* _Aim_
Copy the following lines over again without any changes.
#### Excerpted data
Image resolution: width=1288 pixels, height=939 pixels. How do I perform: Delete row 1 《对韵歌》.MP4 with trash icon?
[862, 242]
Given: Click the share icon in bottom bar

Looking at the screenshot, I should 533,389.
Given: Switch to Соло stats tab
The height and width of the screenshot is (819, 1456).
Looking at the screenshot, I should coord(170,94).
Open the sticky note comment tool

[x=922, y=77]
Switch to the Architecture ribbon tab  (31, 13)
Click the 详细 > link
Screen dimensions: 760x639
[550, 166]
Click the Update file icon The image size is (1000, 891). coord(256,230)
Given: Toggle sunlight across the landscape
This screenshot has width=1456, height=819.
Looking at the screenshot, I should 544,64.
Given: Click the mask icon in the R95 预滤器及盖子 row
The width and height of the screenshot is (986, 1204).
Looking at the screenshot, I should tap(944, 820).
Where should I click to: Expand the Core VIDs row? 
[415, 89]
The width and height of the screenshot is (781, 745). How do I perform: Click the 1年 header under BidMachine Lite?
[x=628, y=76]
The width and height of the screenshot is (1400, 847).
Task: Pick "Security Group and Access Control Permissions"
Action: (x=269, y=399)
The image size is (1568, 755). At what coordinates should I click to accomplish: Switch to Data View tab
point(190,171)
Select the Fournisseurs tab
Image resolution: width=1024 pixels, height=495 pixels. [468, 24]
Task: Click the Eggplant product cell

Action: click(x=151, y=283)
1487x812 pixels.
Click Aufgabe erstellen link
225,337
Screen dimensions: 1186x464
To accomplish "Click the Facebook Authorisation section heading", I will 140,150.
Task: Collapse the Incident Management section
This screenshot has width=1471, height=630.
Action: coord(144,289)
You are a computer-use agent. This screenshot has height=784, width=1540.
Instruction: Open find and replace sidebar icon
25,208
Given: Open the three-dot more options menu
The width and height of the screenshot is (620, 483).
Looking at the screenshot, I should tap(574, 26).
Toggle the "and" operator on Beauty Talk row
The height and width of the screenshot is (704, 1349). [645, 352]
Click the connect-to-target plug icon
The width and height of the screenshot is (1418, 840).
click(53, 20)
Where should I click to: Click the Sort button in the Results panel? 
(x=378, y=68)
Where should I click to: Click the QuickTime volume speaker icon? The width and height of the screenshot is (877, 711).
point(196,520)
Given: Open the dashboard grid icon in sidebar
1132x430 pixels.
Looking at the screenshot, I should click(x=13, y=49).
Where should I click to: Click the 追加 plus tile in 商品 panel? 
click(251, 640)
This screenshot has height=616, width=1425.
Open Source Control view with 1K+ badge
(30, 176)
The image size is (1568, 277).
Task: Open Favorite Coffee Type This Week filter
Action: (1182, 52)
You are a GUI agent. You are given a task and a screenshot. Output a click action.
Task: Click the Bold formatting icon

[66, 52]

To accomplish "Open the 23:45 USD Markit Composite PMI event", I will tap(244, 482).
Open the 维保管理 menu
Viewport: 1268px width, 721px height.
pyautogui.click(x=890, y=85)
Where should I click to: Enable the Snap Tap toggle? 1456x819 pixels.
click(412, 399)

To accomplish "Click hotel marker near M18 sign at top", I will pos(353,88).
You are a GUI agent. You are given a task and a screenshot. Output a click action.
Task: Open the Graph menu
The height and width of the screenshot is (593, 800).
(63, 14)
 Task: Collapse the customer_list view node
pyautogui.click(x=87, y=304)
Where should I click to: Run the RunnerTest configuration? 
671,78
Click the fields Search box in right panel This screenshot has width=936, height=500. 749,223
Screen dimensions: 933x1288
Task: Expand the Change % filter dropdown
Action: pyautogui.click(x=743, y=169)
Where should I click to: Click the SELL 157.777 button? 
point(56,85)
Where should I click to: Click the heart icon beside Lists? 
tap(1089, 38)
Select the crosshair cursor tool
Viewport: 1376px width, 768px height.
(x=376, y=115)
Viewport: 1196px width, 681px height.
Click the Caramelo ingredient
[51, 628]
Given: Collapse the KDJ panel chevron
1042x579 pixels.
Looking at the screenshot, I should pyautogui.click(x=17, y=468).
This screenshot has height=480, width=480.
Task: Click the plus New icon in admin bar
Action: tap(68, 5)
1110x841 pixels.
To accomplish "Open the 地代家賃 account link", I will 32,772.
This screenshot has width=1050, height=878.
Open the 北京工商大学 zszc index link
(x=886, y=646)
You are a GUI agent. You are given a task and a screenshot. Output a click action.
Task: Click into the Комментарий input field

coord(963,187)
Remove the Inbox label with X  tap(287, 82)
########
* _Worked solution_
Image resolution: width=1288 pixels, height=939 pixels. How do I perform: Delete row 1 《对韵歌》.MP4 with trash icon?
[862, 242]
Given: Click the share icon in bottom bar

Looking at the screenshot, I should 533,389.
Given: Switch to Соло stats tab
The height and width of the screenshot is (819, 1456).
Looking at the screenshot, I should coord(170,94).
Open the sticky note comment tool

[x=922, y=77]
Switch to the Architecture ribbon tab  (31, 13)
Click the 详细 > link
Screen dimensions: 760x639
[550, 166]
Click the Update file icon The image size is (1000, 891). coord(256,230)
Given: Toggle sunlight across the landscape
This screenshot has width=1456, height=819.
Looking at the screenshot, I should 544,64.
Given: Click the mask icon in the R95 预滤器及盖子 row
The width and height of the screenshot is (986, 1204).
Looking at the screenshot, I should tap(944, 820).
Where should I click to: Expand the Core VIDs row? 
[415, 89]
The width and height of the screenshot is (781, 745). How do I perform: Click the 1年 header under BidMachine Lite?
[x=628, y=76]
The width and height of the screenshot is (1400, 847).
Task: Pick "Security Group and Access Control Permissions"
Action: (x=269, y=399)
The image size is (1568, 755). At what coordinates should I click to accomplish: Switch to Data View tab
point(190,171)
Select the Fournisseurs tab
Image resolution: width=1024 pixels, height=495 pixels. [468, 24]
Task: Click the Eggplant product cell

Action: click(x=151, y=283)
1487x812 pixels.
Click Aufgabe erstellen link
225,337
Screen dimensions: 1186x464
To accomplish "Click the Facebook Authorisation section heading", I will 140,150.
Task: Collapse the Incident Management section
This screenshot has width=1471, height=630.
Action: coord(144,289)
You are a computer-use agent. This screenshot has height=784, width=1540.
Instruction: Open find and replace sidebar icon
25,208
Given: Open the three-dot more options menu
The width and height of the screenshot is (620, 483).
Looking at the screenshot, I should tap(574, 26).
Toggle the "and" operator on Beauty Talk row
The height and width of the screenshot is (704, 1349). [645, 352]
Click the connect-to-target plug icon
The width and height of the screenshot is (1418, 840).
click(53, 20)
Where should I click to: Click the Sort button in the Results panel? 
(x=378, y=68)
Where should I click to: Click the QuickTime volume speaker icon? The width and height of the screenshot is (877, 711).
point(196,520)
Given: Open the dashboard grid icon in sidebar
1132x430 pixels.
Looking at the screenshot, I should click(x=13, y=49).
Where should I click to: Click the 追加 plus tile in 商品 panel? 
click(251, 640)
This screenshot has height=616, width=1425.
Open Source Control view with 1K+ badge
(30, 176)
The image size is (1568, 277).
Task: Open Favorite Coffee Type This Week filter
Action: (1182, 52)
You are a GUI agent. You are given a task and a screenshot. Output a click action.
Task: Click the Bold formatting icon

[66, 52]

To accomplish "Open the 23:45 USD Markit Composite PMI event", I will tap(244, 482).
Open the 维保管理 menu
Viewport: 1268px width, 721px height.
pyautogui.click(x=890, y=85)
Where should I click to: Enable the Snap Tap toggle? 1456x819 pixels.
click(412, 399)

To accomplish "Click hotel marker near M18 sign at top", I will pos(353,88).
You are a GUI agent. You are given a task and a screenshot. Output a click action.
Task: Open the Graph menu
The height and width of the screenshot is (593, 800).
(63, 14)
 Task: Collapse the customer_list view node
pyautogui.click(x=87, y=304)
Where should I click to: Run the RunnerTest configuration? 
671,78
Click the fields Search box in right panel This screenshot has width=936, height=500. 749,223
Screen dimensions: 933x1288
Task: Expand the Change % filter dropdown
Action: pyautogui.click(x=743, y=169)
Where should I click to: Click the SELL 157.777 button? 
point(56,85)
Where should I click to: Click the heart icon beside Lists? 
tap(1089, 38)
Select the crosshair cursor tool
Viewport: 1376px width, 768px height.
(x=376, y=115)
Viewport: 1196px width, 681px height.
Click the Caramelo ingredient
[51, 628]
Given: Collapse the KDJ panel chevron
1042x579 pixels.
Looking at the screenshot, I should pyautogui.click(x=17, y=468).
This screenshot has height=480, width=480.
Task: Click the plus New icon in admin bar
Action: tap(68, 5)
1110x841 pixels.
To accomplish "Open the 地代家賃 account link", I will 32,772.
This screenshot has width=1050, height=878.
Open the 北京工商大学 zszc index link
(x=886, y=646)
You are a GUI agent. You are given a task and a screenshot. Output a click action.
Task: Click into the Комментарий input field

coord(963,187)
Remove the Inbox label with X  tap(287, 82)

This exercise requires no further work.